After watching a film narrated by flight director Gene Kranz, who was in charge during the Apollo 11 landing from a special observation area, and unlike the tram tour, the doors are unlocked and you can actually walk inside the control room to view it firsthand. It’s an inspiring experience.
From there, the tour makes a short walk to another room to view the actual ISS mission control room that is manned 24/7 to keep the ISS and crew flying safely.
2. Touch History
The morning tour makes a stop at the Crew Systems Laboratory. Here, you will learn about what it takes to make space suits, what astronauts go through to put on and take off a suit, and its important functions. You’ll even get to touch and examine a space-worn suit. There are also vintage suits from the early Mercury, Gemini, and Apollo eras on display.
3. Experience Unseen History
While there are many artifacts on display in the main visitor center building, the VIP Tours take you to see many more artifacts that are not available to the general public. In the Crew Systems Laboratory, you can see the actual device that mission control improvised to purify the oxygen aboard the Apollo 13 mission that nearly ended in tragedy.

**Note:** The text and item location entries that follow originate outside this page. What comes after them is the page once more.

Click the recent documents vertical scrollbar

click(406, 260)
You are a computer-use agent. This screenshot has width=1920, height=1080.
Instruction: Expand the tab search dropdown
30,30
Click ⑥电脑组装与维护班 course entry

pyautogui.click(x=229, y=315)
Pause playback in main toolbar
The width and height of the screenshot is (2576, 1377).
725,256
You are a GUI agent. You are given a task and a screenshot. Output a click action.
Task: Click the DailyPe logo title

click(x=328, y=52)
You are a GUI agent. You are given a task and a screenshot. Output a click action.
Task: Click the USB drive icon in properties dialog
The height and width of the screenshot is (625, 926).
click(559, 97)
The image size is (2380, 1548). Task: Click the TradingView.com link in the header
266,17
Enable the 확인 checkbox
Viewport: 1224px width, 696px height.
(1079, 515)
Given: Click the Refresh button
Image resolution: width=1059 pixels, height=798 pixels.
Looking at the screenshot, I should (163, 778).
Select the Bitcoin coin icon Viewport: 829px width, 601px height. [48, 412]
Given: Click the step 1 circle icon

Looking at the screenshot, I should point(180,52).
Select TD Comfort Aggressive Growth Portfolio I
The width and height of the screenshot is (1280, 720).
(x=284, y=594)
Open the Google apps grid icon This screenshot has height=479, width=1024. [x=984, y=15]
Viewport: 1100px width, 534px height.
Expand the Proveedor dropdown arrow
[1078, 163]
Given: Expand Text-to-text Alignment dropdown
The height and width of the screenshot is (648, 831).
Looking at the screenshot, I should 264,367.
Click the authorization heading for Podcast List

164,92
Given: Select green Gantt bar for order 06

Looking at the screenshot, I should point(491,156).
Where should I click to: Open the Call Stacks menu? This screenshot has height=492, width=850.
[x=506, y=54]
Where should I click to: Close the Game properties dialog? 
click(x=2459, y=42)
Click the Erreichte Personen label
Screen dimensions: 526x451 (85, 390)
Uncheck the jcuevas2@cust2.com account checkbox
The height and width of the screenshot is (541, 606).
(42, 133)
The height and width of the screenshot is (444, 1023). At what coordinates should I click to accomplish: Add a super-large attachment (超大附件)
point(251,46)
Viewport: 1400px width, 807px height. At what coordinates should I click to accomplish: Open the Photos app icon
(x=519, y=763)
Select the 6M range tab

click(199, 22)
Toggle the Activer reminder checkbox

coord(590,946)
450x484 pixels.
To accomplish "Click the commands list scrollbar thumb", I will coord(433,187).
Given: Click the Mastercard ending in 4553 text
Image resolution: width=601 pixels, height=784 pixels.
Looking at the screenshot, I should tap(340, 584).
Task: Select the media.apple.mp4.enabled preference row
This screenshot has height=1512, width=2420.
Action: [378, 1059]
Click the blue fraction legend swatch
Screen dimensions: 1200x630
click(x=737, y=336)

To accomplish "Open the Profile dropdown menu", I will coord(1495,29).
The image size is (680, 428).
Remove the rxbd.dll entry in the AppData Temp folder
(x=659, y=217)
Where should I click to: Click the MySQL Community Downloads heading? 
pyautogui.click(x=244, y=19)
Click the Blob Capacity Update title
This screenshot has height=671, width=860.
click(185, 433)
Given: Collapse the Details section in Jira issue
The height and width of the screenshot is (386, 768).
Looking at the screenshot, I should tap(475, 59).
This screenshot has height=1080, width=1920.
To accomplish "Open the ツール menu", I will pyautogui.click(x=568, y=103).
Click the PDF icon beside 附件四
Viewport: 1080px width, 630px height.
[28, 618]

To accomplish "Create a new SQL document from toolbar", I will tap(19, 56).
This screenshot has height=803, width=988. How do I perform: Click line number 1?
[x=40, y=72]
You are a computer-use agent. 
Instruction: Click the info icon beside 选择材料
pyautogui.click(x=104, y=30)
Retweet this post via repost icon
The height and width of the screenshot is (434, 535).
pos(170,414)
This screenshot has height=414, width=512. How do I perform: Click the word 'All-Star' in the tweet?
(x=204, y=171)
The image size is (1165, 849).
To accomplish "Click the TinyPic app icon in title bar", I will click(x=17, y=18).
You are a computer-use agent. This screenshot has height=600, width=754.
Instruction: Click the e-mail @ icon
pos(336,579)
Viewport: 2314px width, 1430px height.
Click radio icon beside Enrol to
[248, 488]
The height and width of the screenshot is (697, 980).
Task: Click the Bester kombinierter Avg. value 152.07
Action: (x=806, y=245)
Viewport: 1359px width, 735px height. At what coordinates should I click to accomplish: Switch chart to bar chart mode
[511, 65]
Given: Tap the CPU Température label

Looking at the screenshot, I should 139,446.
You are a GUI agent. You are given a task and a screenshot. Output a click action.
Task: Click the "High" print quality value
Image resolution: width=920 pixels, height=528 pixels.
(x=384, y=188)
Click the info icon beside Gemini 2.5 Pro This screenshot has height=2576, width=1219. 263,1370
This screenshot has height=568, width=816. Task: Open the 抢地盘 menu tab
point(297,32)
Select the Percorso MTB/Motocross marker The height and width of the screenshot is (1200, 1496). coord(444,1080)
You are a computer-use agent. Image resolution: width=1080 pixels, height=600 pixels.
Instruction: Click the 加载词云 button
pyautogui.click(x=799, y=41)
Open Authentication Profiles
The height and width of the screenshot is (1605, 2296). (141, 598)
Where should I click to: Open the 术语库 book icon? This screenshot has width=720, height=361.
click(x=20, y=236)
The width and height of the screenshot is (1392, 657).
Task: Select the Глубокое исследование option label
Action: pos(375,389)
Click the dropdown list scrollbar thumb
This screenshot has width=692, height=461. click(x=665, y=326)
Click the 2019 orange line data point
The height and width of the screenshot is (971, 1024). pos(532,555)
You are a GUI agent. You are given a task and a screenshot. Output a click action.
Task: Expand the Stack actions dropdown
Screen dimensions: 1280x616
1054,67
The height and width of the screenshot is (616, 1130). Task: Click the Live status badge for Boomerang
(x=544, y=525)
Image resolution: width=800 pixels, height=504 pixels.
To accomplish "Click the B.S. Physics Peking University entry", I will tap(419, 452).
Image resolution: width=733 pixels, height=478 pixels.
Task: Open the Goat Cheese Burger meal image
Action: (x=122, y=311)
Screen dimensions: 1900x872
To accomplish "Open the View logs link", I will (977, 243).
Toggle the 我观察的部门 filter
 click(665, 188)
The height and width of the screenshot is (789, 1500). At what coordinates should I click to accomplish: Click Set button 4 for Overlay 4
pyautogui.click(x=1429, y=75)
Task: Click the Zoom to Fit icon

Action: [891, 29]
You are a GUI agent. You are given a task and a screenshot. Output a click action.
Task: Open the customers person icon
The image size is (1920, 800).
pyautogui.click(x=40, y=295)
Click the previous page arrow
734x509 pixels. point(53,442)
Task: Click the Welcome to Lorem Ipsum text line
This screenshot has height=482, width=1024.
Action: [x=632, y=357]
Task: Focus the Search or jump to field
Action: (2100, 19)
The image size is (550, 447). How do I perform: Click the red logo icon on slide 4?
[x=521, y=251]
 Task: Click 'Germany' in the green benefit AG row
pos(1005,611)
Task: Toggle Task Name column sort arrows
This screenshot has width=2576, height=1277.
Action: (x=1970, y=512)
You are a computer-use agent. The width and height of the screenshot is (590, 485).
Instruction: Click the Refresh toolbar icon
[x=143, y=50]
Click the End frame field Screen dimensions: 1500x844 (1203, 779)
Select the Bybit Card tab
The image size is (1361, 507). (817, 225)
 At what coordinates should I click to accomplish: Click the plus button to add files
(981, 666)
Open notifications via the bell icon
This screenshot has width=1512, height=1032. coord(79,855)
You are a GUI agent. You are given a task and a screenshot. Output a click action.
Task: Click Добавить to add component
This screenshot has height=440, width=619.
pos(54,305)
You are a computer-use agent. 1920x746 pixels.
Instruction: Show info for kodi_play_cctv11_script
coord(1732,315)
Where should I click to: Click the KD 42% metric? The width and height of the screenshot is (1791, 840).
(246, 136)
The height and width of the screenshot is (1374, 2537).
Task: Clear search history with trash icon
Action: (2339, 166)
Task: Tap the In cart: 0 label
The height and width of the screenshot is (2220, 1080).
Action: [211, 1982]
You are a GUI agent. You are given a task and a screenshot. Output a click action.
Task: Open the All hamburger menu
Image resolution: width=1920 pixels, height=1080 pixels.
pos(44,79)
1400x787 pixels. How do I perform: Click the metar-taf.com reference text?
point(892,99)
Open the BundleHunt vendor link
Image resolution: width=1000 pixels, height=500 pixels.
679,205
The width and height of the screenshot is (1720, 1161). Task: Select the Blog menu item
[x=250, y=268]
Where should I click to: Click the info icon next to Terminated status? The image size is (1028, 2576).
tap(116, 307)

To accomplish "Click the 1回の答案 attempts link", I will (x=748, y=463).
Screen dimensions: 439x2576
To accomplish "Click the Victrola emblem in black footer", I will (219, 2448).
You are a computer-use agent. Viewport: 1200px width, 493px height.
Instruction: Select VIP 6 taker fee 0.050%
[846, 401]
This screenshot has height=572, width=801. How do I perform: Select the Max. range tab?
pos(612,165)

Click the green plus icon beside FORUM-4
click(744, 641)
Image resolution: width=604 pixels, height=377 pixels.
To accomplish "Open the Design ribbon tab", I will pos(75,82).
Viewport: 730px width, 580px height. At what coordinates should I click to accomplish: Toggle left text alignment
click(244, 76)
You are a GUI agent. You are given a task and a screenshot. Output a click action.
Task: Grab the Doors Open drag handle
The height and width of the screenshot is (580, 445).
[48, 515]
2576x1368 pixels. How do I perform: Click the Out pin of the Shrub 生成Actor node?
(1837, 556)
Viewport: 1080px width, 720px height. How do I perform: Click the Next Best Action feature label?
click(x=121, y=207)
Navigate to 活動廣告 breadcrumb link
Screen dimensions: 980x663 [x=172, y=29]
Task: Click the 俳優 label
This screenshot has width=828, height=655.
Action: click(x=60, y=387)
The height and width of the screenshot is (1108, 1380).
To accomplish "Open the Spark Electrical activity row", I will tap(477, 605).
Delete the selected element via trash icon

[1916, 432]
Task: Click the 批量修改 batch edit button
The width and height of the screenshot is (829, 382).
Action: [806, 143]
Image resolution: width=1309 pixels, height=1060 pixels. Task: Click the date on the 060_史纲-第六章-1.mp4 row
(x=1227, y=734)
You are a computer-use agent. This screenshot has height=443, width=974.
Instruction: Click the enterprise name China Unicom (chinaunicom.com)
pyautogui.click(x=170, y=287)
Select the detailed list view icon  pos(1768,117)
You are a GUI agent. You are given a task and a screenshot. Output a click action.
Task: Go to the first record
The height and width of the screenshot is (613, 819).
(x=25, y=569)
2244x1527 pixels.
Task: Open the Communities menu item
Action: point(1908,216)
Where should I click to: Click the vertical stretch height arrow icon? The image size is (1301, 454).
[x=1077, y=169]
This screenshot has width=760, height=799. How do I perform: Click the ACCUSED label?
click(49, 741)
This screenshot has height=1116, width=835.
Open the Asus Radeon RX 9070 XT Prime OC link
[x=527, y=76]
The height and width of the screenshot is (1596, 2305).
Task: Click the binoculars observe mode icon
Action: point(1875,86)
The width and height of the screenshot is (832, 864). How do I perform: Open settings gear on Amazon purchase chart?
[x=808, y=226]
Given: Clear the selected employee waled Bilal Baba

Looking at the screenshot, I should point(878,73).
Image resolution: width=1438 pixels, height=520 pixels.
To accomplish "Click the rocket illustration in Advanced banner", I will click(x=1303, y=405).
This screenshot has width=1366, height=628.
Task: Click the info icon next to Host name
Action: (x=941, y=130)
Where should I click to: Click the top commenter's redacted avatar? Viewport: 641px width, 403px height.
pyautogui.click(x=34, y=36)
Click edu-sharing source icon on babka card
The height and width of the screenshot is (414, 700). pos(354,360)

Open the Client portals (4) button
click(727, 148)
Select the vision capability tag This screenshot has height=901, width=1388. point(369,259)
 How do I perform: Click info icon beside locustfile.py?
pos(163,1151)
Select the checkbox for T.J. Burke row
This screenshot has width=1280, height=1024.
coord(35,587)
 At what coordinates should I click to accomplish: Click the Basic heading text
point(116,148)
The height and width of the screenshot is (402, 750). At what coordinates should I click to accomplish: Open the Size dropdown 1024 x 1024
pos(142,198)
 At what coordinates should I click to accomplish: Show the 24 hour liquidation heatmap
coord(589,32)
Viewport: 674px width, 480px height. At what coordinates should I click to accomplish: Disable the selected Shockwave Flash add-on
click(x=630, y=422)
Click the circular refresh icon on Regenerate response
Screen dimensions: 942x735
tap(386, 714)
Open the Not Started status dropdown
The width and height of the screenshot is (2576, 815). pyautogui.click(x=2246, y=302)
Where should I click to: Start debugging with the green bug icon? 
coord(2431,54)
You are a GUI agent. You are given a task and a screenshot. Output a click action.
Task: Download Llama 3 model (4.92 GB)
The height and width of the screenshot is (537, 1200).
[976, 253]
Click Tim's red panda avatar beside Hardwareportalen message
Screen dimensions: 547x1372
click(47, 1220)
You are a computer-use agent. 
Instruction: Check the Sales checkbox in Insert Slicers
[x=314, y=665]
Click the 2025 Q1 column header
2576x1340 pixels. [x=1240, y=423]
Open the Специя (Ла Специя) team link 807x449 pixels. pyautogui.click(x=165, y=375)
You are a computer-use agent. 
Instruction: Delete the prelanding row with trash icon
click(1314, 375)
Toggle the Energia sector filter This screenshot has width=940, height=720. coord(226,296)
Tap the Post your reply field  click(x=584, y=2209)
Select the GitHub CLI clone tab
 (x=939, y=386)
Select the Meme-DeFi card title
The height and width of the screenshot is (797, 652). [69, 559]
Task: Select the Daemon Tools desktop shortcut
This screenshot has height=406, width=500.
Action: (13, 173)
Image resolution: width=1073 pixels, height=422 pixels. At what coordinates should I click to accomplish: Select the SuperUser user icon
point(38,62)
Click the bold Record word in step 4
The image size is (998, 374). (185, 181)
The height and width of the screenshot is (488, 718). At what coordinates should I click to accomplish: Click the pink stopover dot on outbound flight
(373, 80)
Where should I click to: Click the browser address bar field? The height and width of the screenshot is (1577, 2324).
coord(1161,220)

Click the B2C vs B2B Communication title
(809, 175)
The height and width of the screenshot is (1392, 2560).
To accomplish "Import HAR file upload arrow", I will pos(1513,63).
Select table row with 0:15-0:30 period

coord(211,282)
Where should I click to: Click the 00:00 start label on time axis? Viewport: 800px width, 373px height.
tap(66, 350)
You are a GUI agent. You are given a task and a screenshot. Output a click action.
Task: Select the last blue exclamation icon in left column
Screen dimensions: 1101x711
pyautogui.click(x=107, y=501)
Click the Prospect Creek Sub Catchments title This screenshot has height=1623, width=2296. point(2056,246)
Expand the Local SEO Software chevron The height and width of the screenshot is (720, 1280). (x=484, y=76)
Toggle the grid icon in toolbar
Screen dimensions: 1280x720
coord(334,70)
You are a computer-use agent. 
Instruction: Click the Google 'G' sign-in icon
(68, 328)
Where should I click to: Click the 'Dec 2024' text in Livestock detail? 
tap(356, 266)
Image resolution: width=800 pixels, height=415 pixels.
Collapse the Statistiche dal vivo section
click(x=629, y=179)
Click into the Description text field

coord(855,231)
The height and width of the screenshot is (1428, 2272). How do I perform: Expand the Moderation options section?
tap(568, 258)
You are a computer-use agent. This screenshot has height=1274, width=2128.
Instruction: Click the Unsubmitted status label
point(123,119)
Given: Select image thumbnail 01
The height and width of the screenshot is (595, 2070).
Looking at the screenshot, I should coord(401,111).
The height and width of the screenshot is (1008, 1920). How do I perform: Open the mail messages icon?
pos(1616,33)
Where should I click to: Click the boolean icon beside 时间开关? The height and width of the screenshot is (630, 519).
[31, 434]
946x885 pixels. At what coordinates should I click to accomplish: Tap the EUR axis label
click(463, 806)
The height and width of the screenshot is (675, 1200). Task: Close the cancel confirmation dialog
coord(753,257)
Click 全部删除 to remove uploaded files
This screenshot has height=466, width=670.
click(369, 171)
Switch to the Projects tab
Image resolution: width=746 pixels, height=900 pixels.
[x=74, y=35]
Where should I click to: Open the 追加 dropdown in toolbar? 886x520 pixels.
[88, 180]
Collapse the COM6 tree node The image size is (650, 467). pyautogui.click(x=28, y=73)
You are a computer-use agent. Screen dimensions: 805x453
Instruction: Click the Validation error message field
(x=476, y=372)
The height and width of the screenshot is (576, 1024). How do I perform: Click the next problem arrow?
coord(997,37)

You will also get to walk through the Ghost Shuttle in the Shuttle Avionics Integration Laboratory. This is an actual space shuttle (without walls and engines) where astronauts and engineers trained. Before every shuttle mission, the Ghost Shuttle was used to iron out any problems found in an upcoming flight before the shuttle left the ground. Walk inside the massive cargo bay then up the ladder to the crew area and sit at the console on the flight deck.
4. Get Up Close With Astronaut Training
The Johnson Space Center is the main training site for our astronauts heading to the ISS and now Orion, which will go to the Moon. Both tours take you to see the Astronaut Training Facility where full-size mockups of the ISS, Orion spacecraft, and Boeing Starliner capsule are used for training and troubleshooting.
The afternoon tour also takes you to the Neutral Buoyancy Lab, a giant swimming pool that holds full-size mockups of the ISS and other capsules. It’s here that astronauts in their spacesuits practice underwater for their upcoming missions in virtually the same environment as they would in space. It also makes a stop at the Jake Garn Simulation and Training Facility where astronauts familiarize themselves with in-orbit laboratory systems.
And who knows? As you look down into these training facilities at the work being done from a catwalk high above, you may be watching the next man or woman to walk on the Moon.
VIP Tour Basics
When you reserve a VIP Tour, meet up with your tour guide and receive a special VIP badge 15 minutes prior to beginning the tour. Space Center Houston does not open until 9 a.m., but ticket holders for the morning tour are allowed early entrance so that they can gather together before hopping on the bus.
The tour guides are incredibly knowledgeable and can answer just about any question you have.
Generally, the two tours include visits to:
- 9 A.M. Tour: Crew Systems Laboratory, Shuttle Avionics Integration Laboratory, Apollo Mission Control Center, ISS Mission Control Center
- Noon Tour: Jake Garn Simulation and Training Facility, Astronaut Training Facility, Neutral Buoyancy Lab (NBL)
When on the tour, any fanny packs, purses, backpacks, etc., must be left on the locked bus when you enter a building.
Remember that these are working NASA facilities and you will be walking among working employees and contractors, so be considerate as you walk past their offices.
Guests must wear closed-toe shoes on VIP tours to avoid injuries. Bathroom breaks are limited so be sure to hit a restroom before heading out.